Top 50 Etl Testing Interview Questions
Q1. How To Determine What Records To Extract?
When addressing a desk a few dimension key should reflect the want for a record to get extracted. Mostly it is going to be from time measurement (e.G. Date >= 1st of modern-day month) or a traction flag (e.G. Order Invoiced Stat). Foolproof would be including an archive flag to record which gets reset while report modifications.
Q2. Define Non-additive Facts?
Non additive statistics are information that can not be summed up for any dimensions present in reality table. These columns can not be introduced for generating any results.
Q3. What Is The Difference Between Power Center & Power Mart?
PowerCenter - ability to organize repositories right into a statistics mart domain and proportion metadata throughout repositories.

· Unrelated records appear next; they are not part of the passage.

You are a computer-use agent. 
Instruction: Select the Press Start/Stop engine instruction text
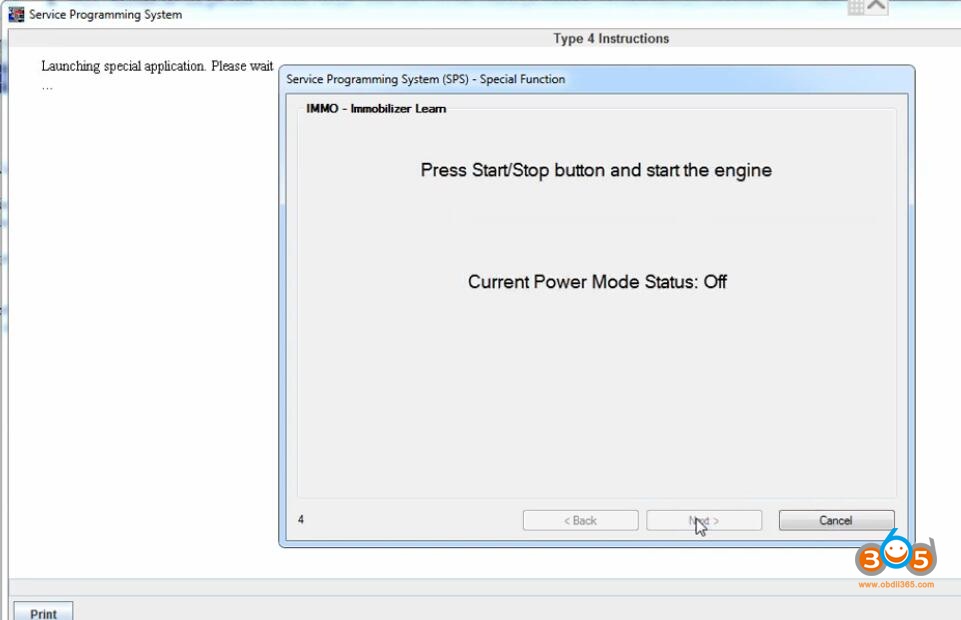pos(595,170)
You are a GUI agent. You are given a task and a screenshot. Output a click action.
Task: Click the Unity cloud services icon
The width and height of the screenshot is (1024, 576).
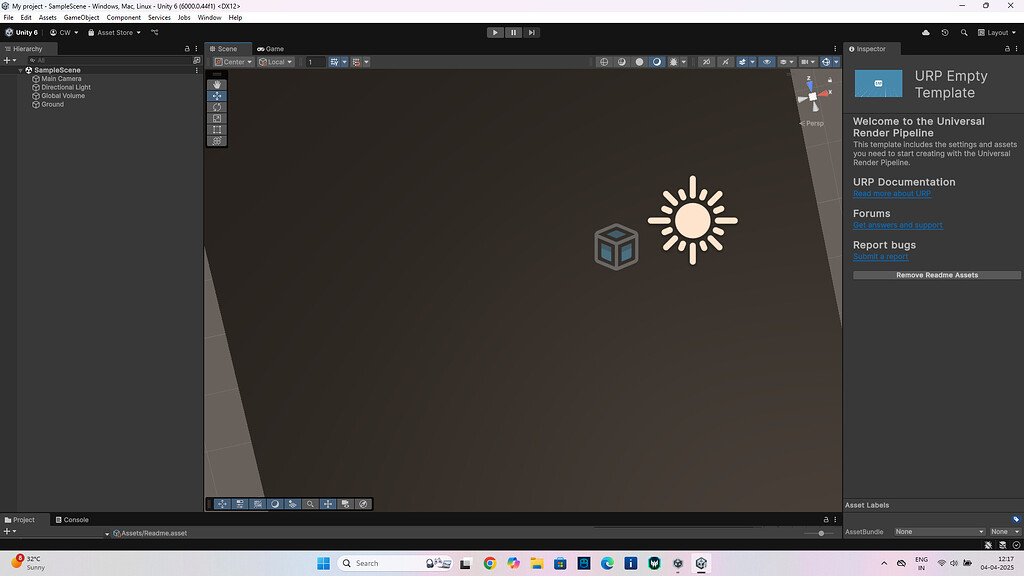pos(925,32)
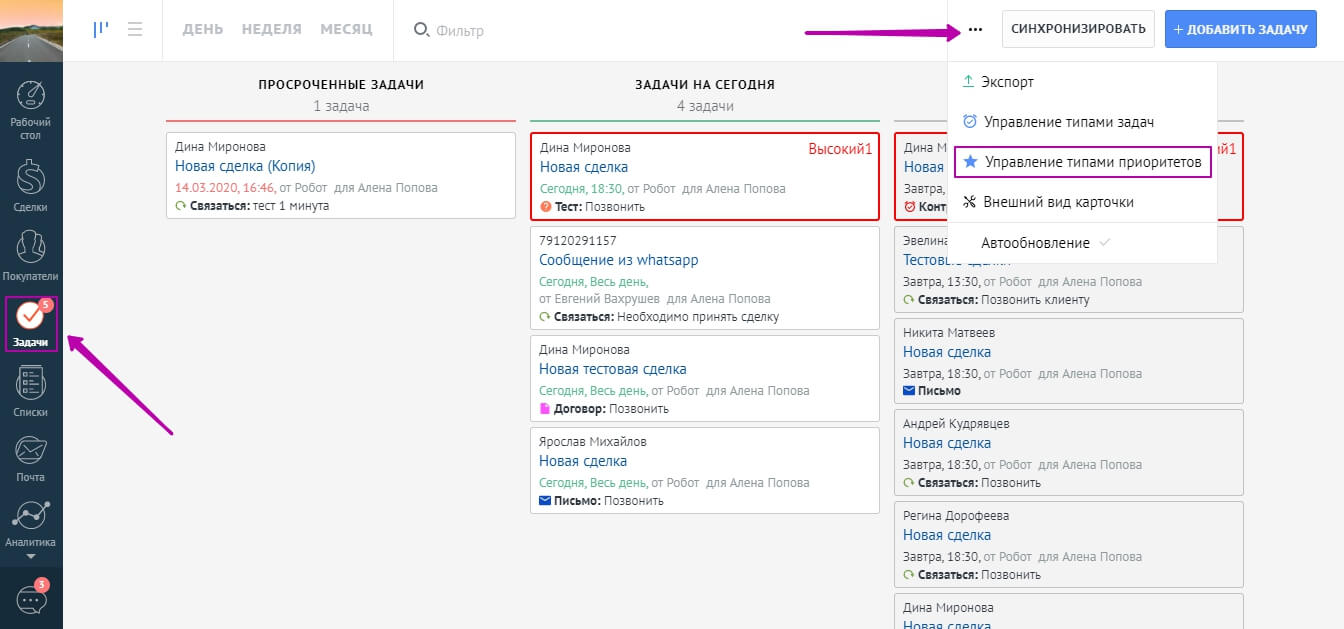
Task: Open the Рабочий стол dashboard icon
Action: (31, 108)
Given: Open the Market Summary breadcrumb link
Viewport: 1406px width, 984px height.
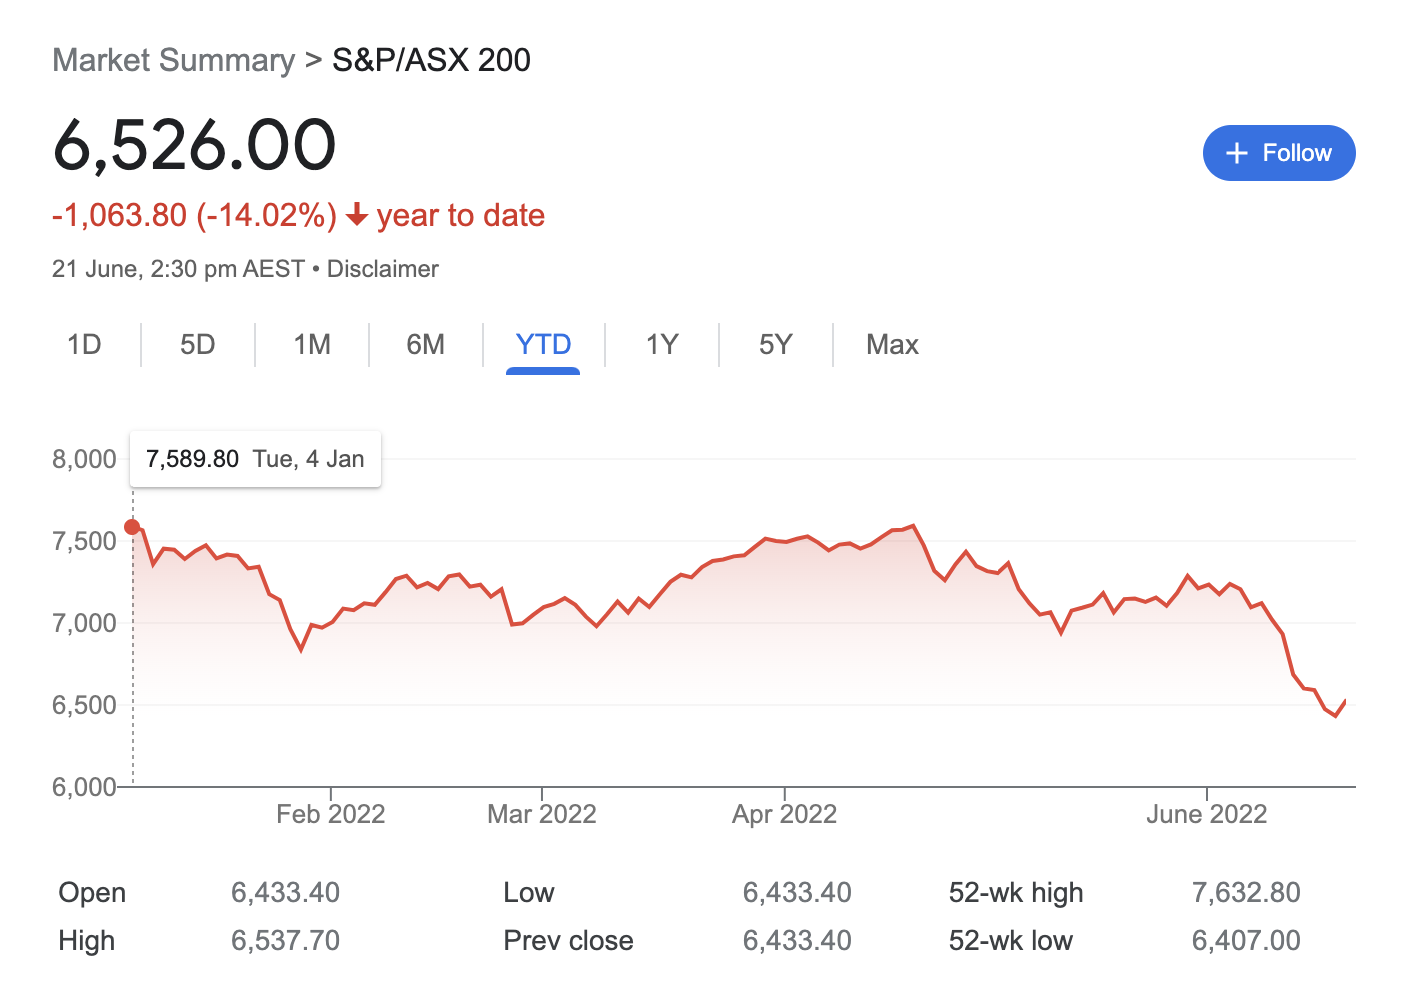Looking at the screenshot, I should 173,60.
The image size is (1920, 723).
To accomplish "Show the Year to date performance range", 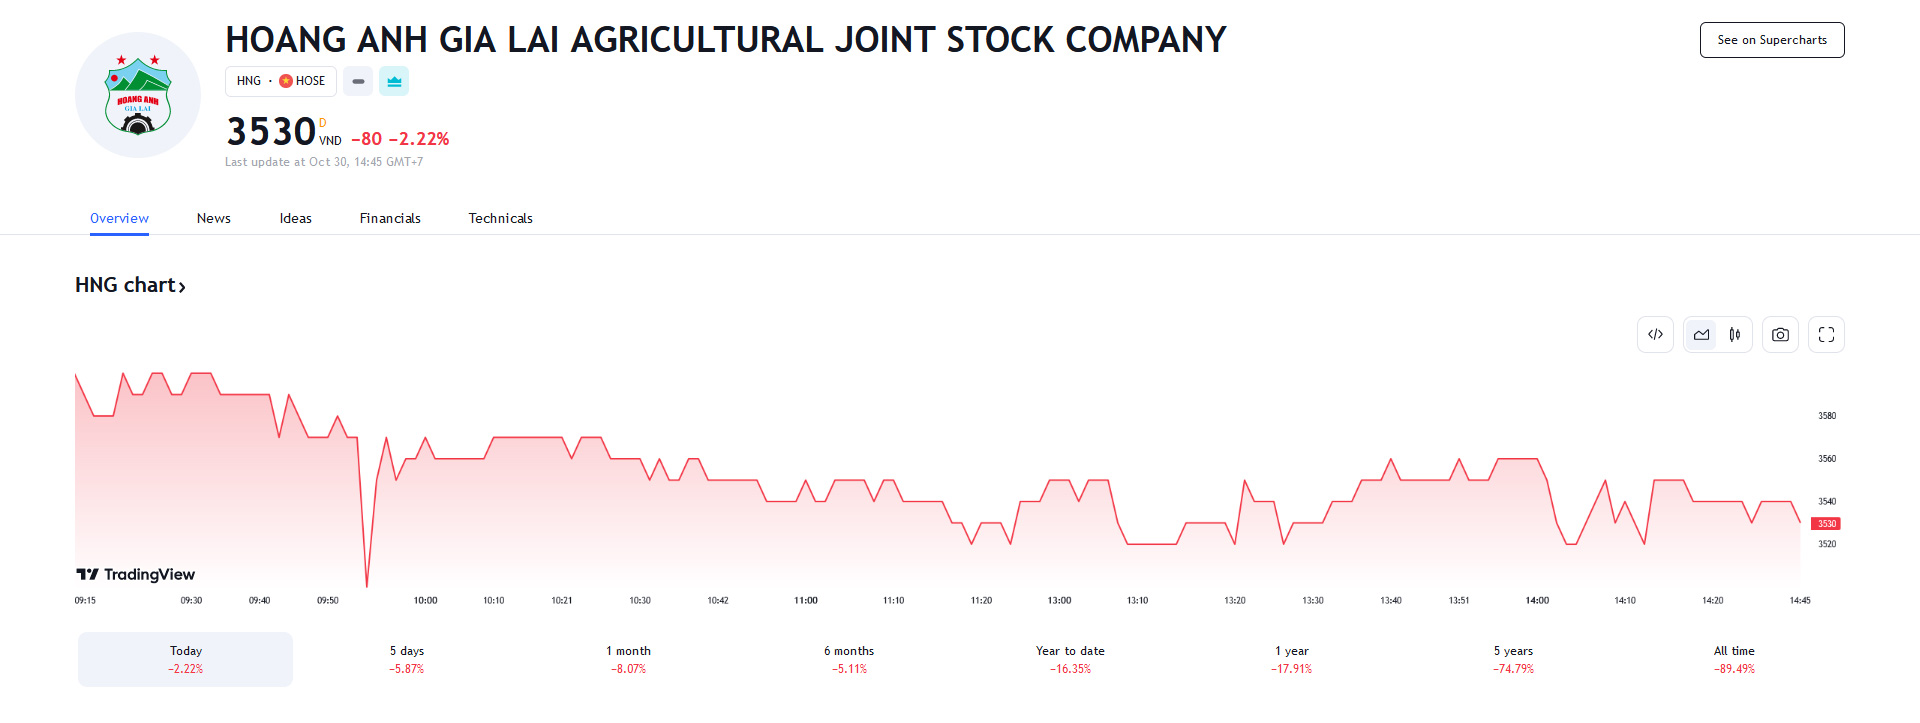I will pyautogui.click(x=1070, y=659).
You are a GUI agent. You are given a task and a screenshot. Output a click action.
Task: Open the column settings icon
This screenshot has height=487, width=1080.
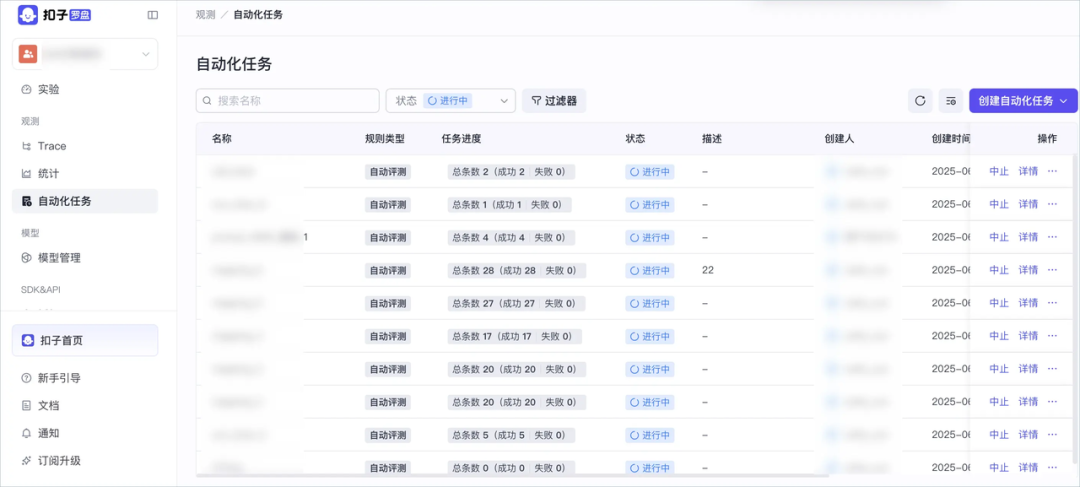pos(950,101)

PowerMart - best local repository may be created.
Q4. What Is The Difference Between Joiner And Lookup?
Joiner is used to join two or greater tables to retrieve statistics from tables(much like joins in square).
Look up is used to test and evaluate supply desk and target desk .(similar to correlated sub-question in square).
Q5. Compare Etl & Manual Development?
These are a few variations b/w manual and ETL development.
ETL
The manner of extracting facts from multiple resources.(ex. Flatfiles, XML, COBOL, SAP and many others) is more easier with the help of equipment.
High and clear visibility of logic.
Contains Meta data and adjustments may be achieved easily.
Error managing, log precis and load development makes lifestyles simpler for developer and maintainer.
Can handle Historic records thoroughly.
Manual
Loading the information apart from flat files and oracle desk want greater attempt.
Complicated and not so user friendly visibility of logic.
No Meta statistics concept and modifications wishes extra effort.
Want maximum attempt from preservation point of view.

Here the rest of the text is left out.